* [TASK PROMPT]: Please render the data between the lines holding "The height and width of the screenshot is (480, 676)." and "Action: pyautogui.click(x=660, y=485)", inclusive, as a JSON list of strings, one per line, with blank lines and pictures left out.
>> Begin INFORMATION PROVIDED
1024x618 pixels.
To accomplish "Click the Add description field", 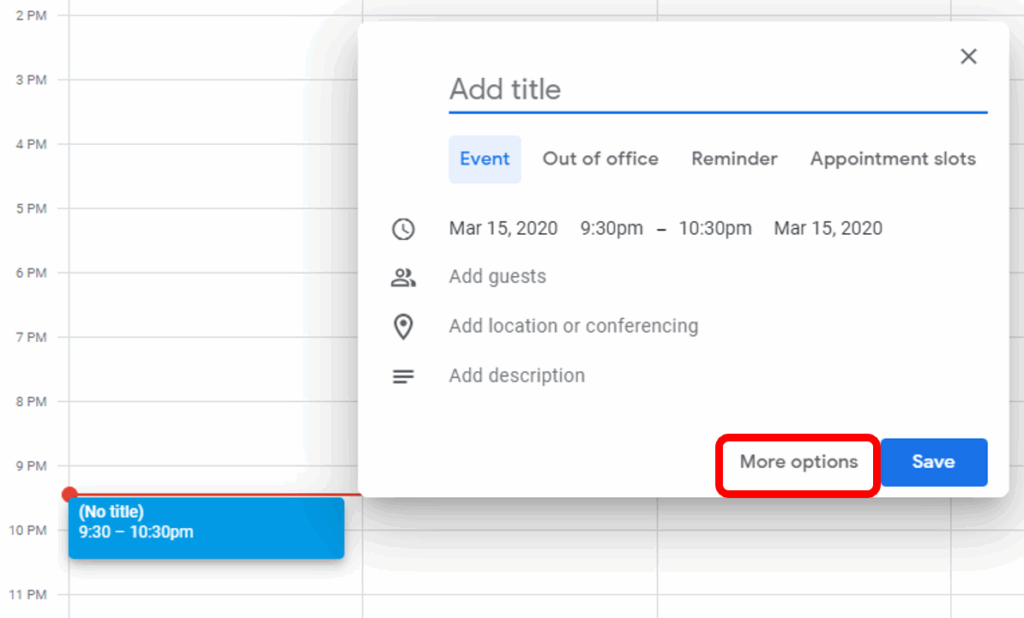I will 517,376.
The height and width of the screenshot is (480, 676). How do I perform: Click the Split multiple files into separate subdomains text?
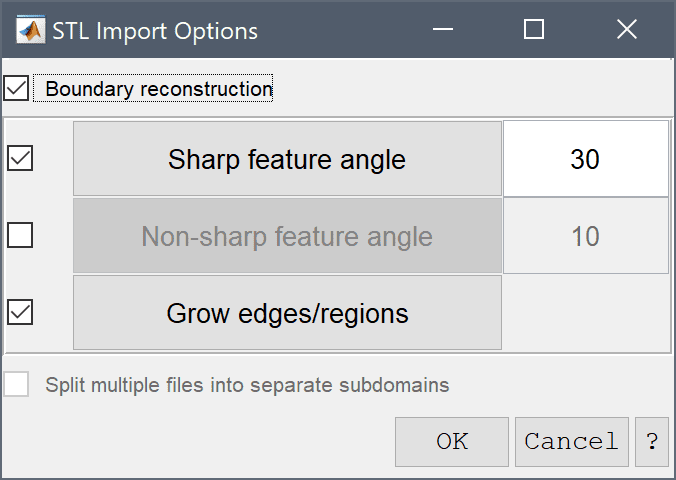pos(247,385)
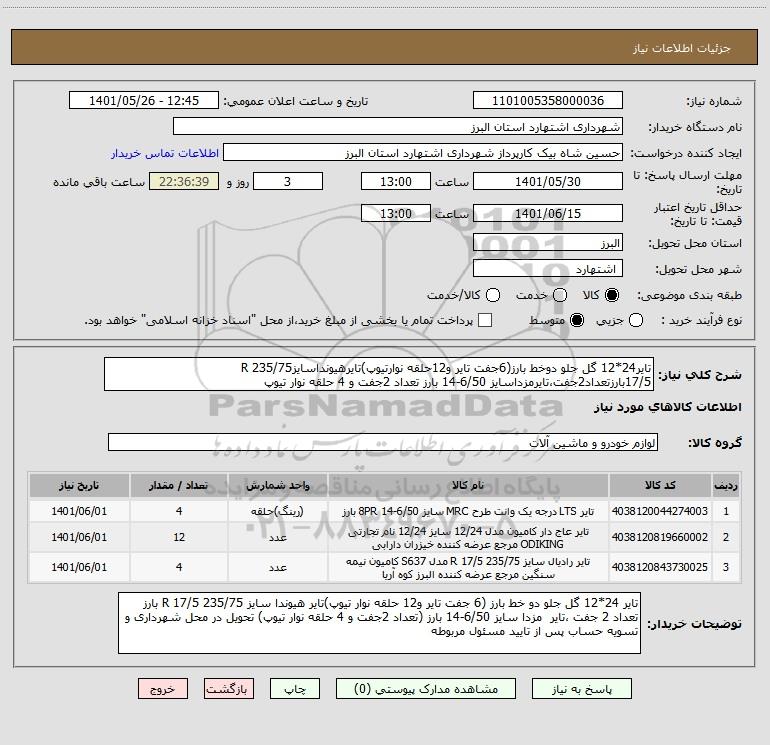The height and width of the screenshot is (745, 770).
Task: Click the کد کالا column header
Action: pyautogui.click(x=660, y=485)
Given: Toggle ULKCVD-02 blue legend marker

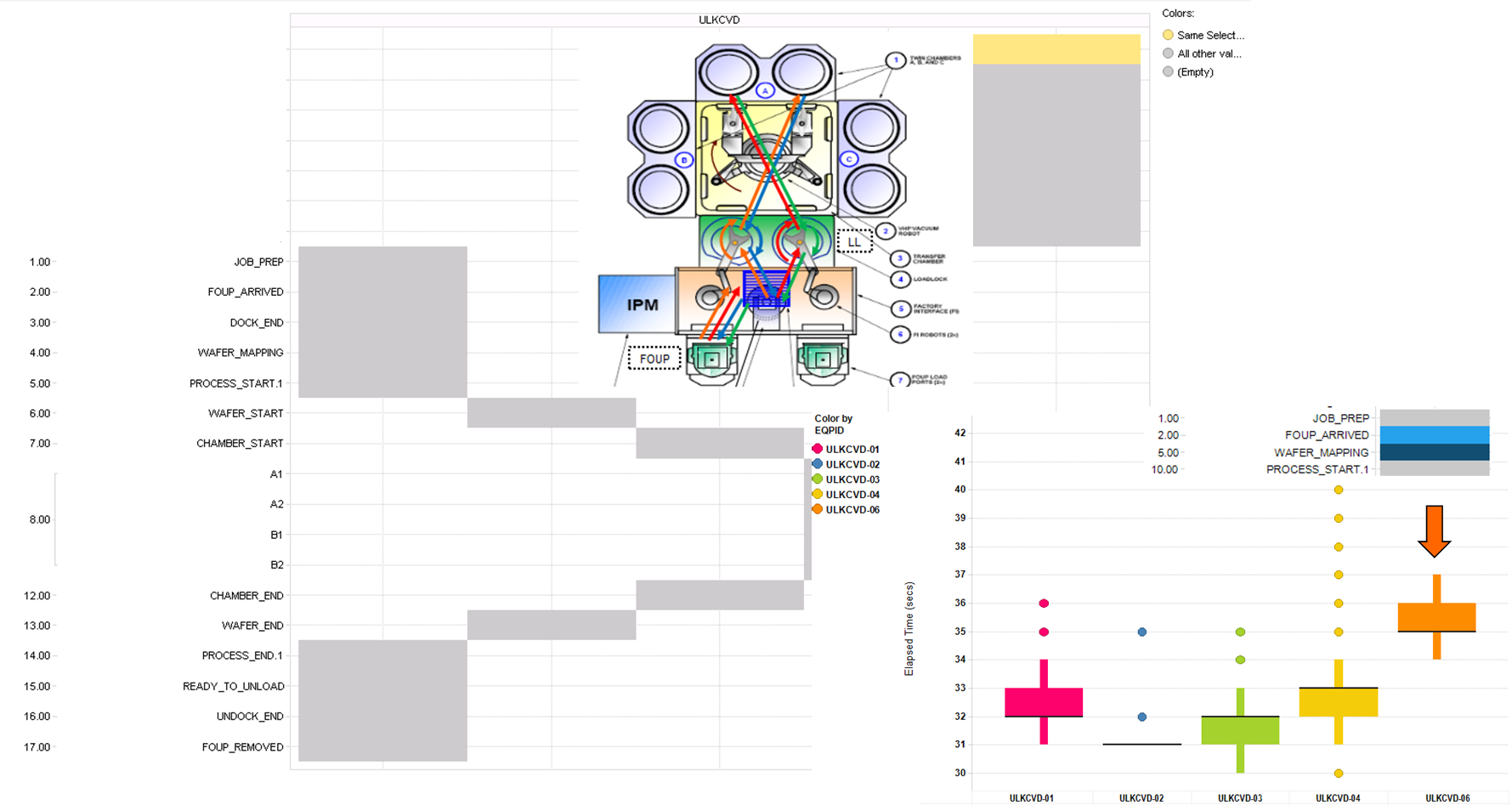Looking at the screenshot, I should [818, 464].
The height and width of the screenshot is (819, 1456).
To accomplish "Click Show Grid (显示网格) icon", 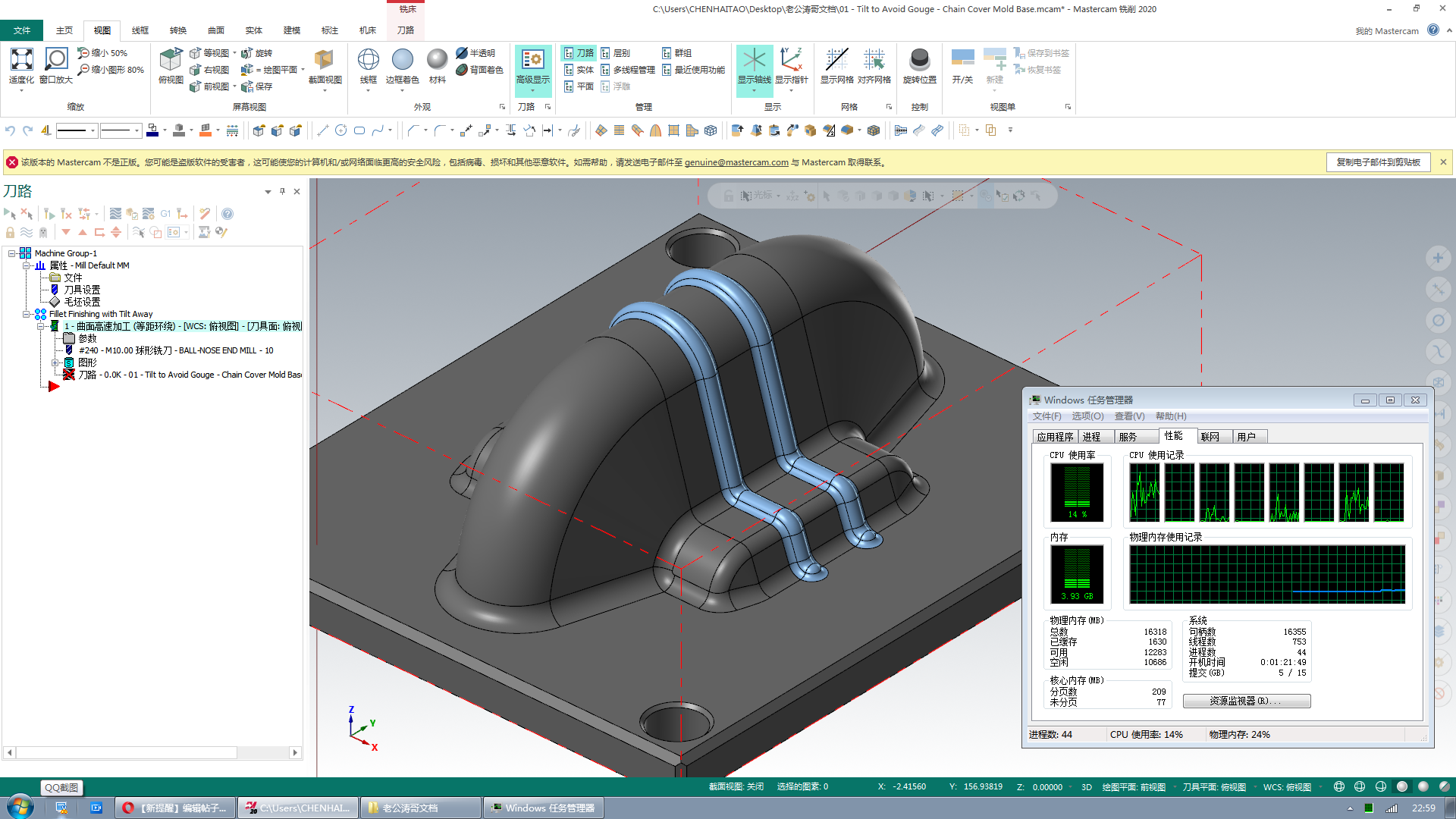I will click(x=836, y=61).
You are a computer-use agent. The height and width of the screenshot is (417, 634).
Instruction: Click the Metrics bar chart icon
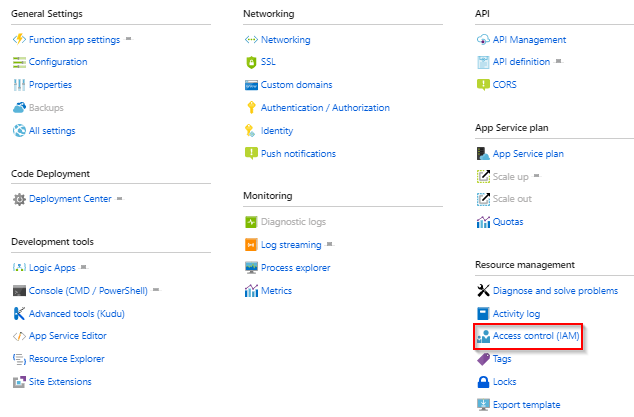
>> End INFORMATION PROVIDED
* [OUTPUT OF THE EXERCISE]:
[
  "The height and width of the screenshot is (480, 676). How do I perform: Click the Split multiple files into separate subdomains text?",
  "pos(247,385)",
  "The height and width of the screenshot is (745, 770).",
  "Task: Click the کد کالا column header",
  "Action: pyautogui.click(x=660, y=485)"
]